[begin Data entries]

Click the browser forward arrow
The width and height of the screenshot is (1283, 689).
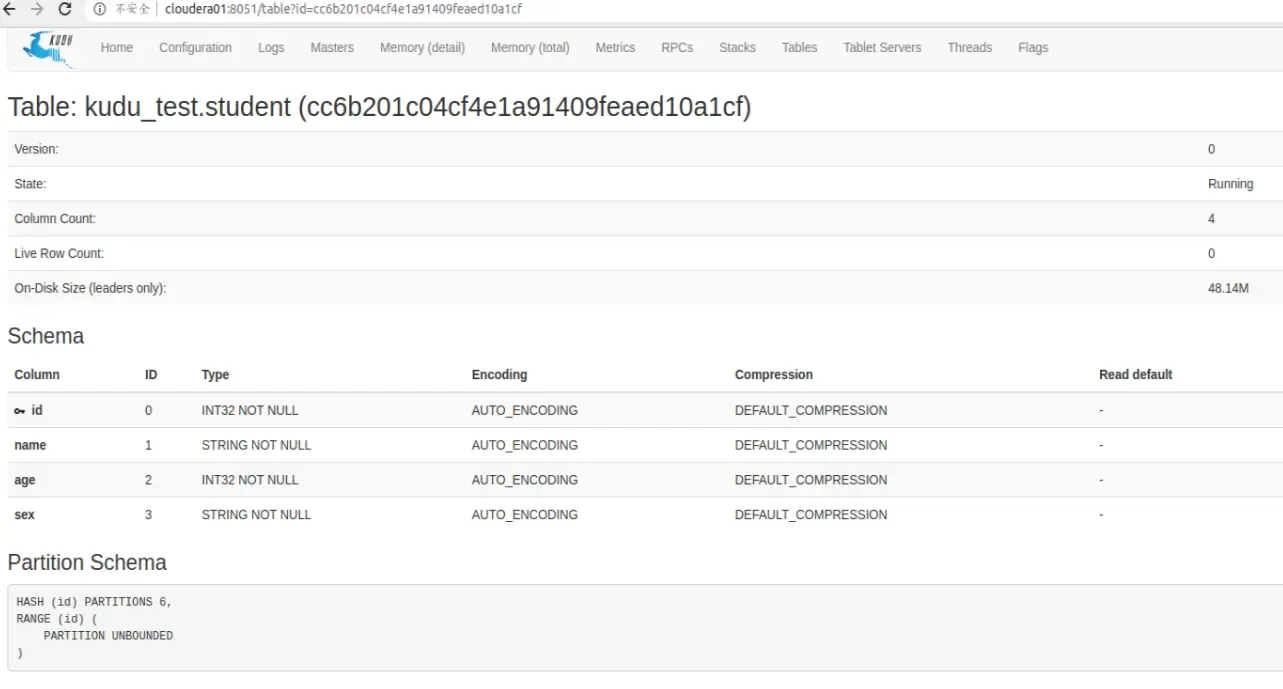pyautogui.click(x=37, y=9)
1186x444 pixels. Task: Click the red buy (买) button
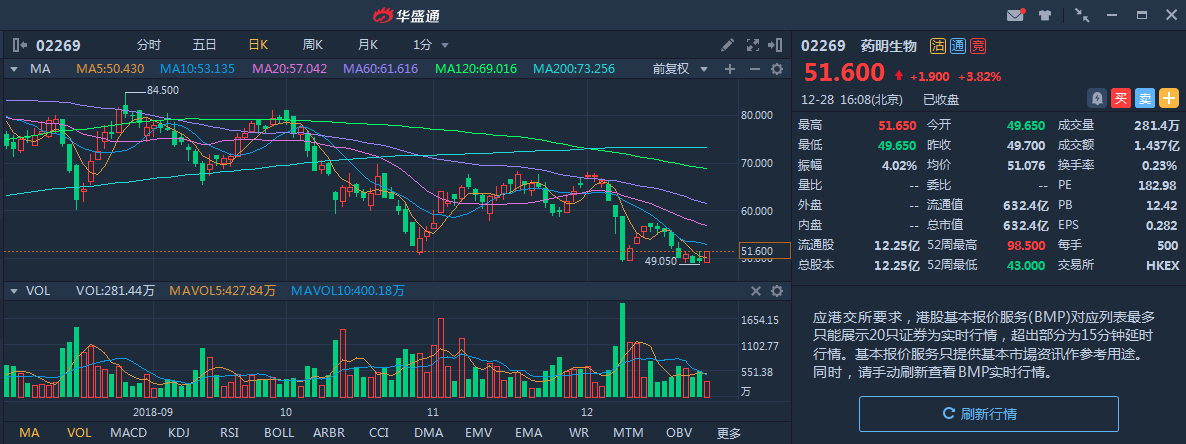[x=1121, y=98]
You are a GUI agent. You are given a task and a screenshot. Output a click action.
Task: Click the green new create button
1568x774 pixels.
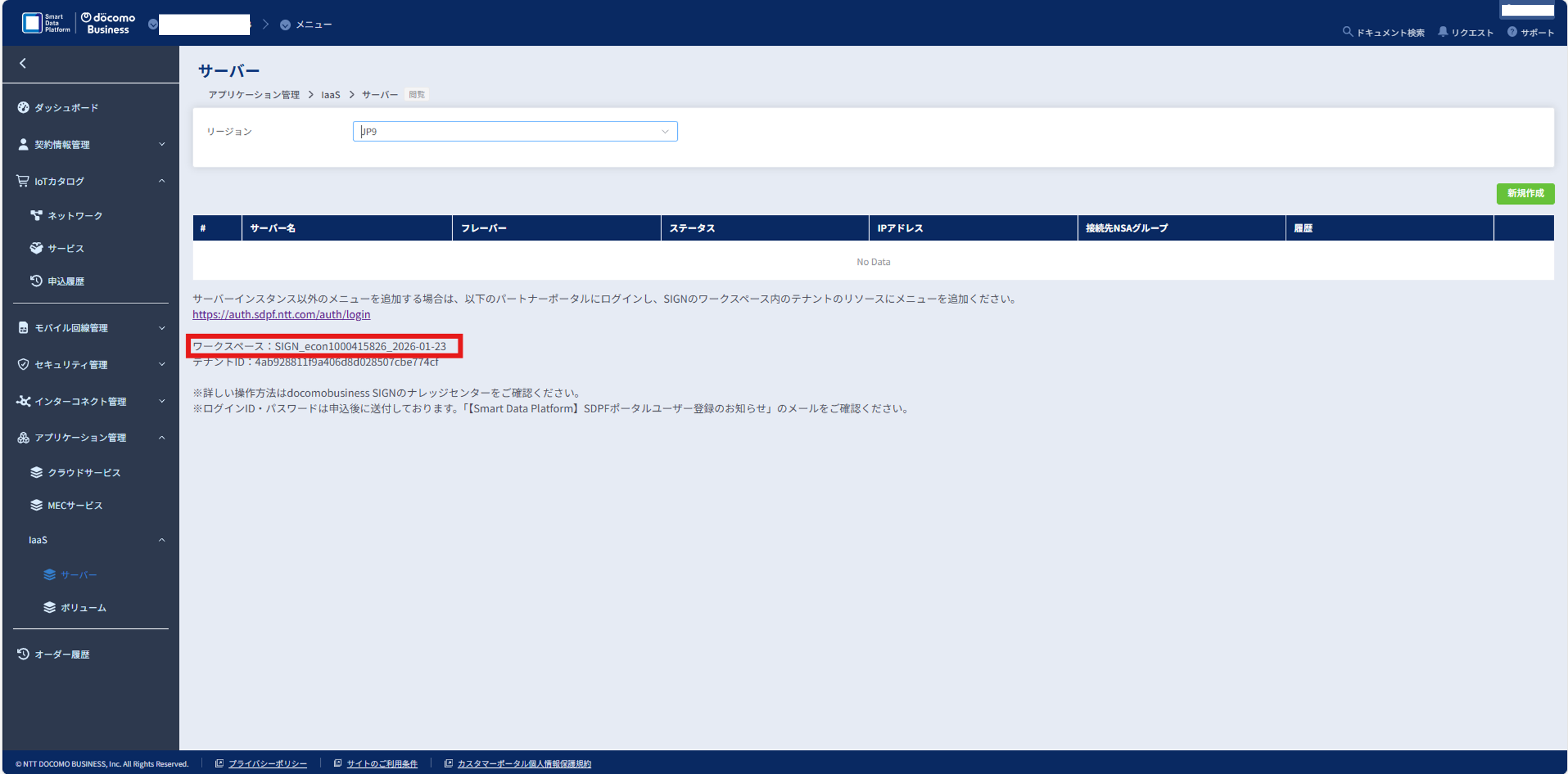[1525, 194]
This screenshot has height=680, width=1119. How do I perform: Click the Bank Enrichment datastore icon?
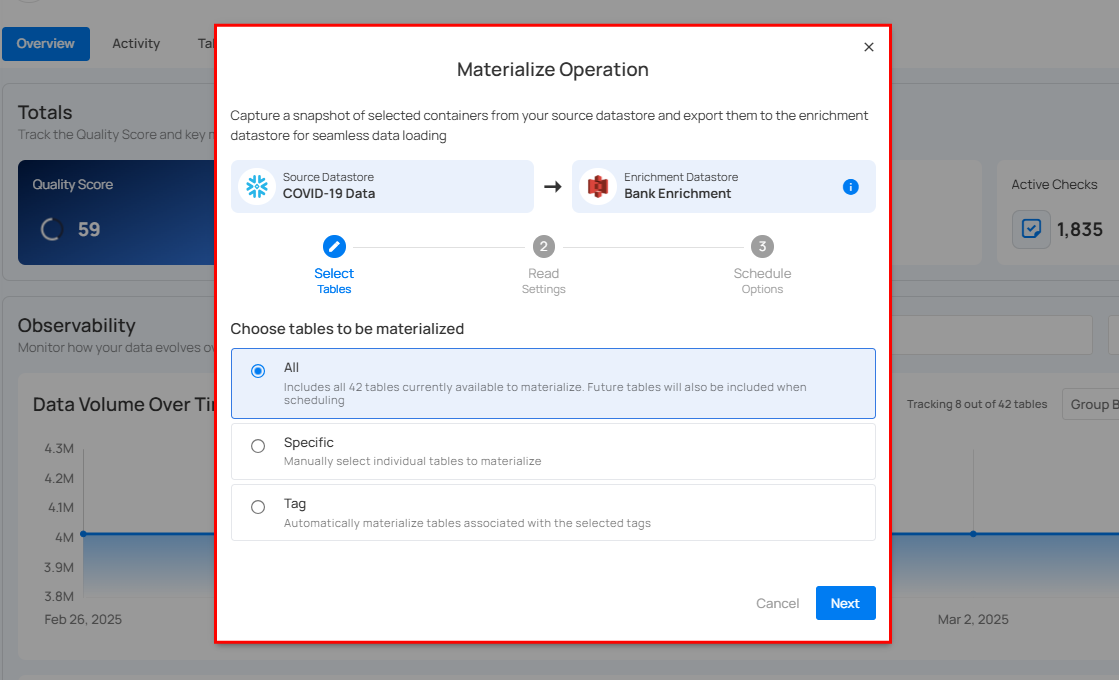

[end Data entries]

Exercise aim —
Copy out the rows above line for line, without the pictures.

Final result —
Click the browser forward arrow
The width and height of the screenshot is (1283, 689).
pyautogui.click(x=37, y=9)
1186x444 pixels. Task: Click the red buy (买) button
[x=1121, y=98]
You are a GUI agent. You are given a task and a screenshot. Output a click action.
Task: Click the green new create button
1568x774 pixels.
[1525, 194]
This screenshot has height=680, width=1119. How do I perform: Click the Bank Enrichment datastore icon?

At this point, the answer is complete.